Die zweite Verbindung besteht im – mal wieder hervorragenden – Schauspieler Björn Gabriel, der in der ersten Hälfte den brandstiftenden Hausierer spielt und im zweiten Stück die Rolle des Feuerwehr-Hauptmannes übernimmt. Er bleibt damit seiner Funktion als wortwörtlicher Brandstifter treu, wechselt aber den gesellschaftlichen Status: vom verachteten und marginalisierten Hausierer zum machtvollen Vorgesetzten und Herrscher über Leben und Tod. Gleichzeitig ändert sich aber sein Verhältnis zum Status quo: Er ist nun als Brandstifter nicht mehr dessen größer Feind, sondern ein loyaler Verteidiger.

Das Auseinanderfallen von metaphorischer und tatsächlicher Brandstiftung und ihr wechselndes Verhältnis zum gesellschaftlichen Status quo ist dabei vielleicht die tiefgreifendste Aussage des Abends.

Eindrucksvoller und imposanter Theaterabend

Beide Stücke sind in sich stimmig inszeniert und auf die heutige Zeit angepasst. Ihre nachhaltige Wirkung entfalten sie aber erst durch das Zusammenspiel. So arbeiten Kämmerer und sein Team die Parallelen der beiden dystopischen Gesellschaften eindrucksvoll heraus: die gepflegte, vordergründige Glätte der Biedermanns und die cleane, unemotionale Welt der Zukunft, die jeweils durch sehr unterschiedliche metaphorische und wörtliche Brandstifter geprägt und verändert werden. Der Brandstifter Josef Schmitz hat zwar sein Ziel erreicht, die biedere Welt zu zerstören, damit aber keineswegs den Weg in eine bessere Zukunft geebnet, sondern die eine enge Struktur nur durch eine andere ersetzt.
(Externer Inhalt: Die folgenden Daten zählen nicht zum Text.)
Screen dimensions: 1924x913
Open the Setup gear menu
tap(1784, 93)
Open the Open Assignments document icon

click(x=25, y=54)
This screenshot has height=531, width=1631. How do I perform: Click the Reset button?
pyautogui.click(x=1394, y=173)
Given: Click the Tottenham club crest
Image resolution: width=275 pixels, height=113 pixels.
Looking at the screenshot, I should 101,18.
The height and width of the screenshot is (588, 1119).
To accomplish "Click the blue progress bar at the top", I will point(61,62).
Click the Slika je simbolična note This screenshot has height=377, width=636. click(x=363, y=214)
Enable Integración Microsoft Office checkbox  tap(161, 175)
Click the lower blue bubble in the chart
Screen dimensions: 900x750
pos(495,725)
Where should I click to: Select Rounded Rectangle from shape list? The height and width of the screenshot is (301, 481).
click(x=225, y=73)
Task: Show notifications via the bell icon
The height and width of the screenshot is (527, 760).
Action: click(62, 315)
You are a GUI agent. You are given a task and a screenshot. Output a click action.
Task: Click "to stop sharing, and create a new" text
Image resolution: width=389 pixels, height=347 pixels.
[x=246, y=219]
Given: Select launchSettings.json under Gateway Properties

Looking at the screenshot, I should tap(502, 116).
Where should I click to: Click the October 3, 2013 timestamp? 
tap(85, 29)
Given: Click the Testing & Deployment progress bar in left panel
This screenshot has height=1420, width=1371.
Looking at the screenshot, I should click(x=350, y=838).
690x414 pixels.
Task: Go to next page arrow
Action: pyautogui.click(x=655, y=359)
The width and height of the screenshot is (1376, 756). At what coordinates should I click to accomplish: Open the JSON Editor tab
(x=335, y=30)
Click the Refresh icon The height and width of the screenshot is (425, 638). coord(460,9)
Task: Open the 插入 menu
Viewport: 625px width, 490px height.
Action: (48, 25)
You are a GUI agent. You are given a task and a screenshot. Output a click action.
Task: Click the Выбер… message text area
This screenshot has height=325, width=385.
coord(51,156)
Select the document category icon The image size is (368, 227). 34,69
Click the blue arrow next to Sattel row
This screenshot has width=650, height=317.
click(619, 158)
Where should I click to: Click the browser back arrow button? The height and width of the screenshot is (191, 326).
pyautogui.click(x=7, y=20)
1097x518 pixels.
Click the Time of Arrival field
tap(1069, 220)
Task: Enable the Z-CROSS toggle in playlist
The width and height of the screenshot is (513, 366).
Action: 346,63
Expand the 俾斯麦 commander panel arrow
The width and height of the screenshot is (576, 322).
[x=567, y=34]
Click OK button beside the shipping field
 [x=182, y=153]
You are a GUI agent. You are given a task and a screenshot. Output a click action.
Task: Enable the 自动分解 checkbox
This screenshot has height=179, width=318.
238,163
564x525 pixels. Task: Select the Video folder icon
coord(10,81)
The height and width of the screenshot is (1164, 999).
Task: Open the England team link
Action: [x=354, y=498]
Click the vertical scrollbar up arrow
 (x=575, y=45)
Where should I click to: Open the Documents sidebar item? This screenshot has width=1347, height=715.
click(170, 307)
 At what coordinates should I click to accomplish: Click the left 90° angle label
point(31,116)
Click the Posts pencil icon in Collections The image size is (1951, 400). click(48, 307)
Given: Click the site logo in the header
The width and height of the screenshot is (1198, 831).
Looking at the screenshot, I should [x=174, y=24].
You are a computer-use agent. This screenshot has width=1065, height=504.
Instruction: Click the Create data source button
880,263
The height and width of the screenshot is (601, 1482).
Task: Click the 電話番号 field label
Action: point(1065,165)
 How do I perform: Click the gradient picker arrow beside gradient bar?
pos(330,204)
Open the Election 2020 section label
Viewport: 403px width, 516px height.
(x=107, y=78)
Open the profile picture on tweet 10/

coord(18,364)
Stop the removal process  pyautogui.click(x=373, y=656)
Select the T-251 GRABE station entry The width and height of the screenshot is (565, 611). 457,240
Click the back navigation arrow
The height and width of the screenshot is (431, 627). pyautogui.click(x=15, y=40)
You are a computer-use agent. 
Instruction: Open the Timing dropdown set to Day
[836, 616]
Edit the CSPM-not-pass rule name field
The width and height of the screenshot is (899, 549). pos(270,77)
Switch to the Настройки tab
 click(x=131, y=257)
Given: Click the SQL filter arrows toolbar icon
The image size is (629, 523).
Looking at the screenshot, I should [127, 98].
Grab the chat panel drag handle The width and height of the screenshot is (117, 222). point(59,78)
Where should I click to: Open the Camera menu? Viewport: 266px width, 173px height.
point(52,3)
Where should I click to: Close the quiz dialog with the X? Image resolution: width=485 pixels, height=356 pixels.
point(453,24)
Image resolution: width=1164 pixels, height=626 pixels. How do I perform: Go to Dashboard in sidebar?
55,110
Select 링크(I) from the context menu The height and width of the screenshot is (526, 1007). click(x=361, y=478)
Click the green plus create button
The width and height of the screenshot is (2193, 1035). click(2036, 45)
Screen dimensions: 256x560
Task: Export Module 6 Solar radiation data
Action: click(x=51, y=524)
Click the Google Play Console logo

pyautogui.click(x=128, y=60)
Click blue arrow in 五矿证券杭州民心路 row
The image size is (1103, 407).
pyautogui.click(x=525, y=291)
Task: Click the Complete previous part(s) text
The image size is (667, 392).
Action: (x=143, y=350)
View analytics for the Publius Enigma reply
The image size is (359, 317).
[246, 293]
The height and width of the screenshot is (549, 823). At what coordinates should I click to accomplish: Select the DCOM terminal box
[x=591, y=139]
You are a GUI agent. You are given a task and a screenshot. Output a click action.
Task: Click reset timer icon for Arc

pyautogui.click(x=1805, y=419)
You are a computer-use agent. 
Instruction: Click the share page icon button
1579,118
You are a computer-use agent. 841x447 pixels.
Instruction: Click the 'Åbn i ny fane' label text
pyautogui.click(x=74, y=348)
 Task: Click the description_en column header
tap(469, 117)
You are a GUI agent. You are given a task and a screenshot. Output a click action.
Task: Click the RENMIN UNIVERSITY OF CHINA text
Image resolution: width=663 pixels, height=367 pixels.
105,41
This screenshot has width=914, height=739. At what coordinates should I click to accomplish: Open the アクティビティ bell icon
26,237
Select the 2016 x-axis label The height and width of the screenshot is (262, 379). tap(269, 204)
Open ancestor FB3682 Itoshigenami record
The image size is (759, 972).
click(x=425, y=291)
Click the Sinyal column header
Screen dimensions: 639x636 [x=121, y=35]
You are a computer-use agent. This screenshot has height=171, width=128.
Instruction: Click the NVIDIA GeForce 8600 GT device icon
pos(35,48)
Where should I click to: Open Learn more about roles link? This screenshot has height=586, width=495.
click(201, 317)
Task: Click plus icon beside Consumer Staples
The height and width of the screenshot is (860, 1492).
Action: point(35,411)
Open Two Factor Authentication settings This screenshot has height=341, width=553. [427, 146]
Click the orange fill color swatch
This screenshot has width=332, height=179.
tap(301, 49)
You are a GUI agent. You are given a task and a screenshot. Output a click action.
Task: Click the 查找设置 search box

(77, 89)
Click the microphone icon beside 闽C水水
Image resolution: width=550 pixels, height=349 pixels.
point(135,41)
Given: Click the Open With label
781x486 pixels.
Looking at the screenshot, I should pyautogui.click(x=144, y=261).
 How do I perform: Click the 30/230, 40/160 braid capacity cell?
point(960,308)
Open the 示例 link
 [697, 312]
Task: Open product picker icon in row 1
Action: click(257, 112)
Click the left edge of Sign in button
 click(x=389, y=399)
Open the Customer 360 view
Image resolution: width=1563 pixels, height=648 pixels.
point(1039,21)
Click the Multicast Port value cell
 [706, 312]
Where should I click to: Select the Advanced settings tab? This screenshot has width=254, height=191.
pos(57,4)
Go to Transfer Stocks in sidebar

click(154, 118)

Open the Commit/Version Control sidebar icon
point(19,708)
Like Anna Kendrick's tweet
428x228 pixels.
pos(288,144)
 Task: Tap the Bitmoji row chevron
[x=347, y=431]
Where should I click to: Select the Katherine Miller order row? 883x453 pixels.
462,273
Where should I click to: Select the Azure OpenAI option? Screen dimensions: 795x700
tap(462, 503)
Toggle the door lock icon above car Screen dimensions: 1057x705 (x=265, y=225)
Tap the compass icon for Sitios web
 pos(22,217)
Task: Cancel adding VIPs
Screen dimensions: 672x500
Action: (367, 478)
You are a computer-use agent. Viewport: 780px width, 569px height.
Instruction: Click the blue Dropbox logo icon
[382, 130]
Dabei transportiert die Inszenierung ihre Nachricht sehr deutlich, gibt aber (unabsichtlich?) auch fragwürdigen Gegenpositionen Raum. So argumentiert Martin Krumbholz auf nachtkritik.de, zu Recht, dass sich der negative Blick auf den brandstiftenden Hausierer durchaus als Metapher auf die Flüchtlinge verstehen ließe, die in den letzten Jahren zu uns geflohen sind. Auch bleibt der Monolog des Feuerwehr-Hauptmanns in Fahrenheit 451 unwidersprochen, als er das Entstehen der totalitären Gesellschaft auf die “absolute Rücksichtsnahme auf die Befindlichkeiten jeder noch so kleinen Minderheit” (sinngemäßes Zitat) zurückführt. Beide Eindrücke sind, wie ich das Schauspiel Dortmund kenne, sicherlich nicht intendiert, hinterlassen aber dennoch einen (sehr leichten) faden Beigeschmack, was die politische Positionierung angeht.

Was bleibt, ist ein eindrucksvoller Theaterabend voller Querbezüge und Nuancen, der lange nachhallt. Die Inszenierung balanciert gekonnt auf dem schmalen Grat zwischen “postmodernem Schockeffekt-Selbstzweck” und nachdenklicher Erzählung. In einigen Momenten scheint sie die Grenze fast zu überschreiten, bekommt dann aber doch wieder die Kurve. Auch wenn die Nachdenklichkeit ab und an vielleicht etwas im Effektgewitter untergeht, macht dieses den emotionalen Impact der Inszenierung doch eigentlich erst möglich.